Potential role of angiotensin‐(1–7) in the improvement of vascular insulin sensitivity after a bout of exercise

What is the central question of this study? What is the mechanism by which a bout of exercise increases subsequent insulin-stimulated vasodilatation? What is the main finding and its importance? Angiotensin-(1-7) through the Mas receptor participates in enhanced insulin-induced vasorelaxation after a bout of exercise in healthy rats. This new potential role of angiotensin-(1-7) could help in understanding how physical activity improves vascular insulin sensitivity in normal and insulin-resistant states.
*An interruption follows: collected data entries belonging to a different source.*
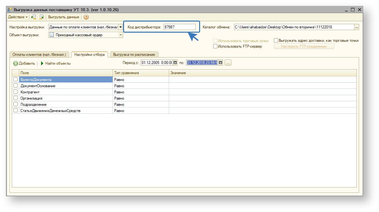Open calendar for the period start date

pos(175,63)
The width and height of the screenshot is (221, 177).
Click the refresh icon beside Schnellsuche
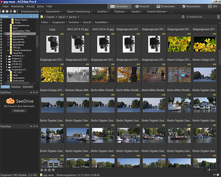point(183,17)
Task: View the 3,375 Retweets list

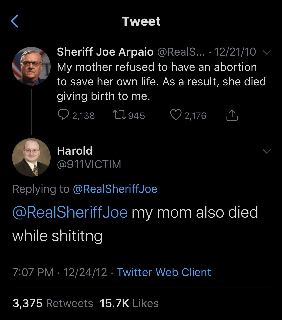Action: coord(53,303)
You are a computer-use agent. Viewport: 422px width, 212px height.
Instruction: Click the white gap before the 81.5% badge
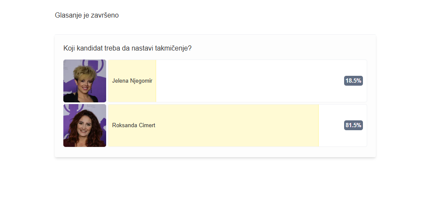click(x=331, y=125)
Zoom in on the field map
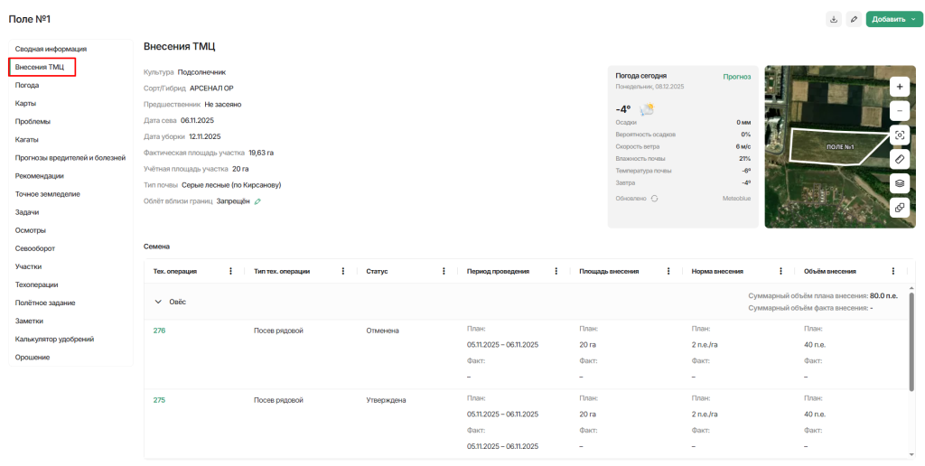The image size is (925, 466). 899,87
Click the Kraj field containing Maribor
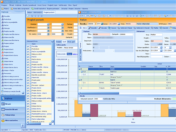Screen dimensions: 176x132 (157, 35)
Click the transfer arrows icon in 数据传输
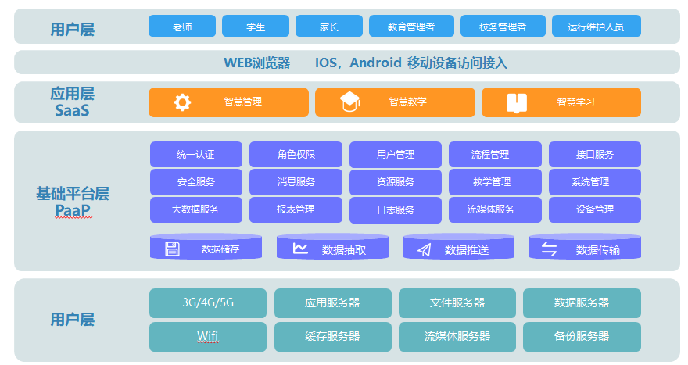This screenshot has width=688, height=365. (x=549, y=250)
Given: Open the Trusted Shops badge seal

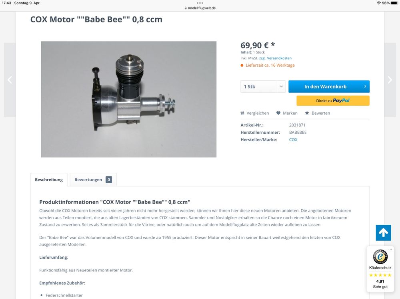Looking at the screenshot, I should point(380,257).
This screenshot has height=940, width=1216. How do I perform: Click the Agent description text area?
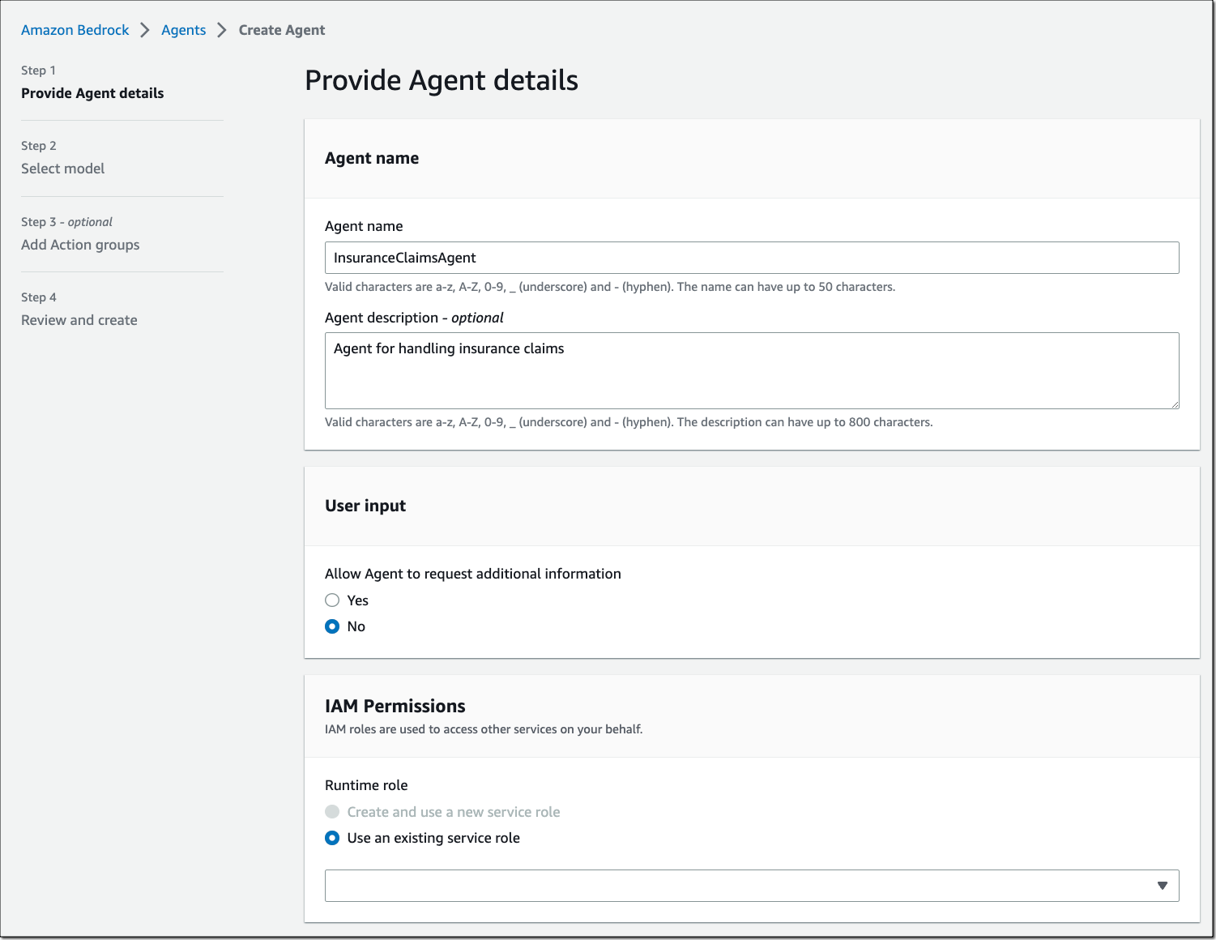[751, 370]
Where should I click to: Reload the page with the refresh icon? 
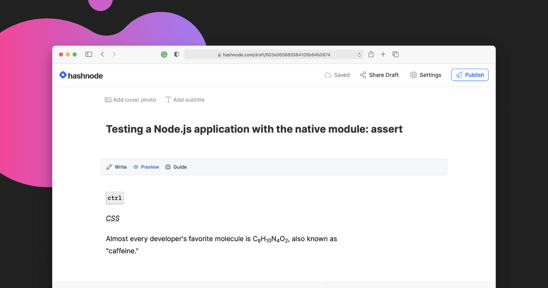tap(359, 55)
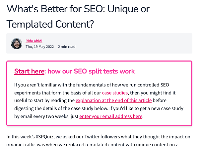Click 'how our SEO split tests work' heading text
The height and width of the screenshot is (146, 199).
(x=91, y=71)
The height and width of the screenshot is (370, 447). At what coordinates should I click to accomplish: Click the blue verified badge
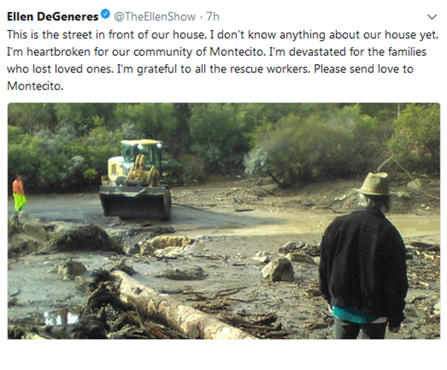pyautogui.click(x=105, y=14)
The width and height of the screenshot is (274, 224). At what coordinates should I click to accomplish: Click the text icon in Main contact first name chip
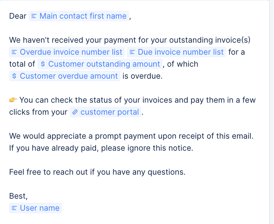coord(34,16)
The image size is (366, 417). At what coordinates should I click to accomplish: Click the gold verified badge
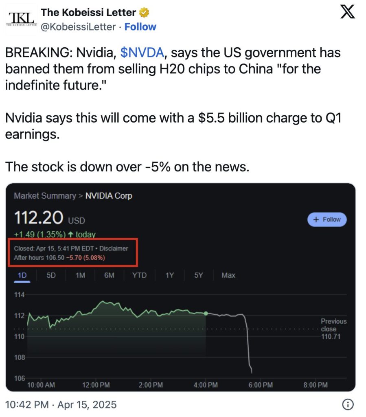145,13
Exercise increases insulin-stimulated vasodilatation, but the mechanisms involved are unclear. This study was performed to investigate the possible involvement of angiotensin-(1-7) (Ang-(1-7)), a vasoactive peptide of the renin-angiotensin system (RAS), in enhanced vascular insulin sensitivity after a bout of exercise. Male Wistar rats were subjected to swimming for 2.5 h. After exercise, carbachol- or insulin-induced relaxation in aorta was assessed. Prior exercise improved insulin-stimulated vasorelaxation; however, this insulin-sensitizing effect was prevented by the selective Mas receptor (MasR; an Ang-(1-7) receptor) antagonist A779. Carbachol-mediated vascular relaxation was not modified by exercise. These results suggest that Ang-(1-7) acting through MasR participates in the enhancement of vascular insulin sensitivity after an exercise session. This new potential role of Ang-(1-7) could help in understanding how exercise improves vascular insulin sensitivity in normal and insulin-resistant states.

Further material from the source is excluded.